Premier constat, la loi de 2005 a peu modifié le fonctionnement des établissements médico-éducatifs, ni dans les effectifs, ni dans les contenus d’apprentissage, ni dans les modalités de scolarisation, et encore moins dans la formation professionnelle. Ceci malgré un changement notable du profil des enfants accueillis, qui présentent plus de troubles associés et/ou de troubles multiples, et qui sont en moyenne plus âgés (l’Ecole primaire accueille une majorité d’entre eux). Les causes sont multiples, une de celles qui actuellement focalise mon attention est la présence majoritaire d’enseignants de statut privé sous contrat, que les établissements ont du mal à recruter et à maintenir sur poste. En grande partie, ils n’ont pas de formation initiale ni continue. Nous réfléchissons à l’Entraide universitaire aux moyens d’améliorer la technicité de nos enseignants.
L’inquiétude, compréhensible des équipes des IME par rapport à la société inclusive vers laquelle nous nous dirigeons, la peur d’une disparition ou d’une « dissolution » dans l’Ecole (qui n’adviendra pas), expliquent cette difficulté à se positionner comme un acteur engagé de cette politique. De même que la création des services de soins  n’a pas diminué les places en établissements, la « désinstitutionnalisation » n’amènera pas la disparition des établissements médico-éducatifs. Cependant, ils devront se transformer. D’ici quelques années, les unités d’enseignements seront toutes ou en très grande majorité dans les écoles, collèges et lycées, à l’instar de ce qui se passe dans d’autres pays de l’OCDE, et les demandes iront vers plus de temps de scolarisation, et plus de formation professionnelle. Cela entrainera une réorganisation des fonctionnements et des interventions éducatives et thérapeutiques, plus en accompagnement de cette scolarisation, en appui aux élèves, aux enseignants et aux familles. Il est nécessaire d’ores et déjà de réfléchir, expérimenter des fonctionnements, plutôt qu’avoir à les subir.
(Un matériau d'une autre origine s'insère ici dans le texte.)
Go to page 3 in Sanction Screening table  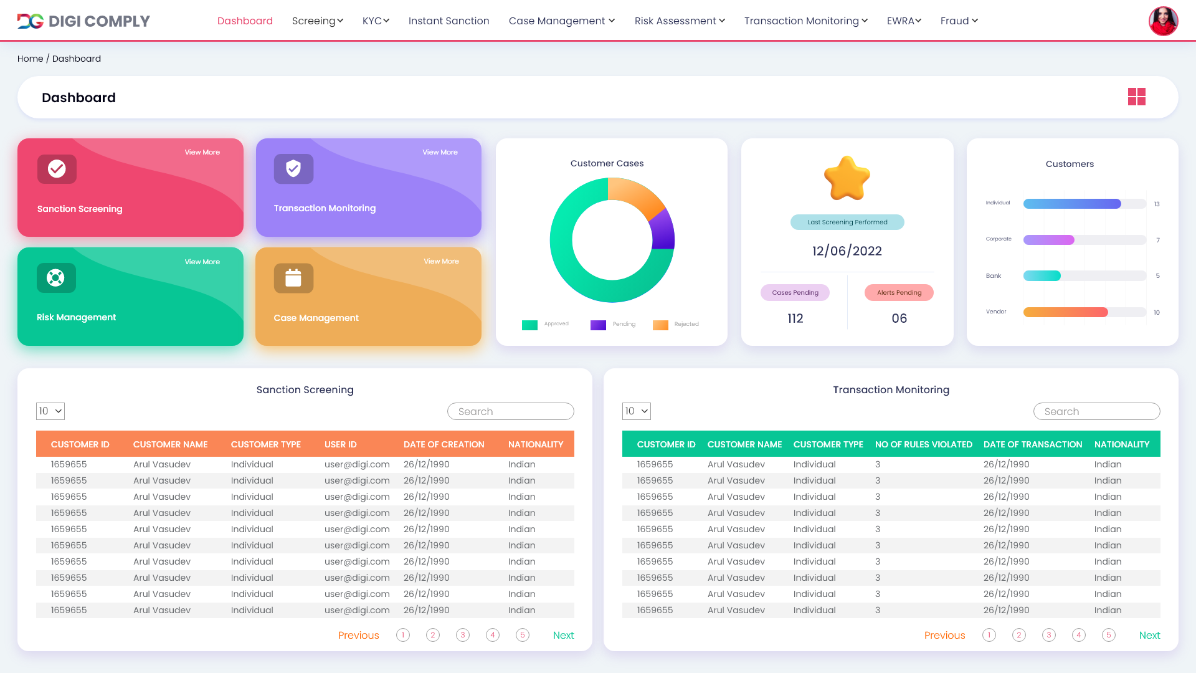tap(462, 635)
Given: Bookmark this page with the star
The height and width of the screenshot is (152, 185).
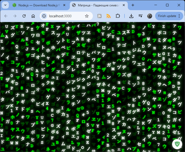Looking at the screenshot, I should point(87,16).
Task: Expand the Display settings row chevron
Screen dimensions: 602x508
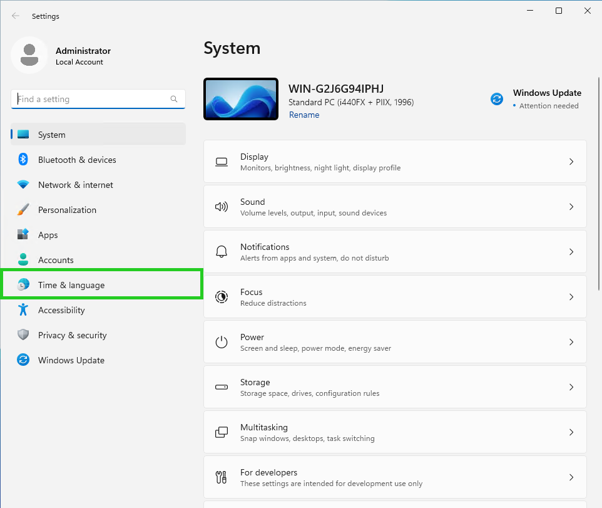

Quelles contributions pensez-vous que le corps éducatif, les associations spécialisées et l’Entraide Universitaire en particulier puissent y apporter ?

Le souhait de la société inclusive de voir tous les enfants partager les mêmes lieux de vie, dont l’Ecole, ne signifie pas que cette dernière soit en mesure seule de le faire. Je constate qu’actuellement, si elle a répondu quantitativement à la demande sociale (plus des deux tiers des enfants handicapés sont scolarisés en milieu ordinaire), il lui reste à améliorer qualitativement cet accueil. Les accompagnements éducatifs et thérapeutiques sont et resteront nécessaires, et ils devront se construire en partenariat autour de et avec l’Ecole, C’est une vraie révolution qu’il faut, je me répète, réfléchir et anticiper dès maintenant.
Dans la mesure où l’inclusion des enfants qui nous sont confiés est un projet politique partagé, c’est le rôle des associations que de promouvoir et d’accompagner cette réflexion. En demandant au politique les moyens législatifs et matériels pour ce faire, en sollicitant les équipes pour engager cette réflexion, en étant à leur coté pour soutenir ou étayer leurs propositions, en leur proposant les formations nécessaires, en valorisant et diffusant les expériences positives.
L’Entraide universitaire se place dans cette perspective, sans engagement aveugle, en tenant compte du choix sociétal, mais aussi des choix des familles (qui ne sont pas automatiquement identiques au choix sociétal), des possibilités locales, des engagements des équipes, et de l’intérêt des enfants qui nous sont confiés. Ce sera l’objet de notre prochain colloque, et l’orientation principale de la commission scolarité dont je viens, à la suite de Bernard Gossot, de prendre la coordination, et à laquelle j’invite tous les professionnels intéressés à y participer.